Internet Electronic Journal of Molecular Design - IEJMD, ISSN 1538-6414, CODEN IEJMAT
ABSTRACT - Internet Electron. J. Mol. Des. May 2002, Volume 1, Number 5, 269-284 |
Structure-Odor Relationships for Pyrazines with Support Vector Machines
Ovidiu Ivanciuc
Internet Electron. J. Mol. Des. 2002, 1, 269-284
|
Abstract:
The flavor class prediction of chemical compounds can be efficiently
performed with structure-odor relationships (SOR), leading to a better
understanding of the mechanism of odor perception. SOR models for
various odor classes were developed with a wide variety of structural
descriptors and statistical equations. We have investigated the
application of support vector machines (SVM) for the classification of
98 tetra-substituted pyrazines representing three odor classes, namely
32 green, 23 nutty, and 43 bell-pepper. The chemical structure of the
pyrazines was encoded by five theoretical descriptors, namely the sum
of electrotopological indices, the number of carbon atoms of the
substituent R2, the charge on the first atom of the substituent
R4 computed with an ab initio method (Hartee-Fock with a
3-21G basis set), and the molecular surface of the
substituents R1 and R3. Three
sets of SVM experiments were performed for the classification of
pyrazines, each one considering the classification of one class of
compounds against the compounds from the remaining two classes.
The SVM models were computed with the dot, polynomial, radial
basis function, neural, and anova kernels. The leave-10%-out
cross-validation results represent the main criterion for selecting the best
SVM model that has the highest prediction power. The results
obtained demonstrate that the SVM classification of pyrazines in
aroma classes depends strongly on the kernel type and various
parameters that control the kernel shape. In general, the neural kernel
gives the worst results. The best predictions were obtained with the
polynomial kernel of degree 2 for the green and bell-pepper classes,
and with the anova kernel (γ = 0.5 and d = 1) for the nutty pyrazines.
The classification of chemical compounds in odor classes with SOR
models can be efficiently made with support vector machines. The
solution of the SVM model is a unique hyperplane that guarantees a
maximum separation between two classes of chemical compounds.
This hyperplane can be computed very fast and represents the solution
of a quadratic programming problem, but the classification results
depend on the kernel type and structural descriptors. The identification
of the optimum predictive kernel and elimination of the overfitted
SVM models requires extensive cross-validation experiments.
|

#####

## Written request A
In the pyrazine abstract above, reproduce word for word the passage from "This hyperplane can" up to and including "extensive cross-validation experiments.".
## Written request B
According to the pyrazine abstract, which kernel gave the best predictions for the nutty class?

## Data excerpts
#####

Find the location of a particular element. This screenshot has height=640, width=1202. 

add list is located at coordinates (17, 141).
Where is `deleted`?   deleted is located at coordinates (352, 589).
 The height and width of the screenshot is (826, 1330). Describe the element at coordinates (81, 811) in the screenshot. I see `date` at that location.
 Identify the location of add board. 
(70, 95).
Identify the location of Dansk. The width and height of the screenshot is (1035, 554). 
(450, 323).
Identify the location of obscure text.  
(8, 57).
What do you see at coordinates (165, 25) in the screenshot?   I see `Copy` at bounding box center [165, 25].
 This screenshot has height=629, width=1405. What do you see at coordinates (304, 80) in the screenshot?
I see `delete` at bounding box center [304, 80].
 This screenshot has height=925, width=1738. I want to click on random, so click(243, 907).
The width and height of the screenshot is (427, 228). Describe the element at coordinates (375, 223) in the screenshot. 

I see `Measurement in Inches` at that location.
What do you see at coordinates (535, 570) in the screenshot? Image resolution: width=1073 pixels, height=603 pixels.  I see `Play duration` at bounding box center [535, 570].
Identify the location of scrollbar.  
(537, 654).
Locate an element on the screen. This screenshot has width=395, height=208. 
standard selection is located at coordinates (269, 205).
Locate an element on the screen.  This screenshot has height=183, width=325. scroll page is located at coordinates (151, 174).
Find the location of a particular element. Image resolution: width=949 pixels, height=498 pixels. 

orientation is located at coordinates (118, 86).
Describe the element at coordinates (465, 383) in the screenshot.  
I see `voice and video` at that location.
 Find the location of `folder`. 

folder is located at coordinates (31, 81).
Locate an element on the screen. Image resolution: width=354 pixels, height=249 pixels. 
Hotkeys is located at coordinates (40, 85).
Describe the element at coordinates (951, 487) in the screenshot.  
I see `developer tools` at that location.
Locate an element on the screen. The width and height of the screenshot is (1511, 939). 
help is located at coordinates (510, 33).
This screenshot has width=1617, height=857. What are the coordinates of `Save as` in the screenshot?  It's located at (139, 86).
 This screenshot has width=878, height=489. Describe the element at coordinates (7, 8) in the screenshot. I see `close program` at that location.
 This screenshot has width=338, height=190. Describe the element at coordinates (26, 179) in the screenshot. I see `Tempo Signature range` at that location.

#####

## Full output A
This hyperplane can be computed very fast and represents the solution
of a quadratic programming problem, but the classification results
depend on the kernel type and structural descriptors. The identification
of the optimum predictive kernel and elimination of the overfitted
SVM models requires extensive cross-validation experiments.

## Full output B
The anova kernel, with γ = 0.5 and d = 1.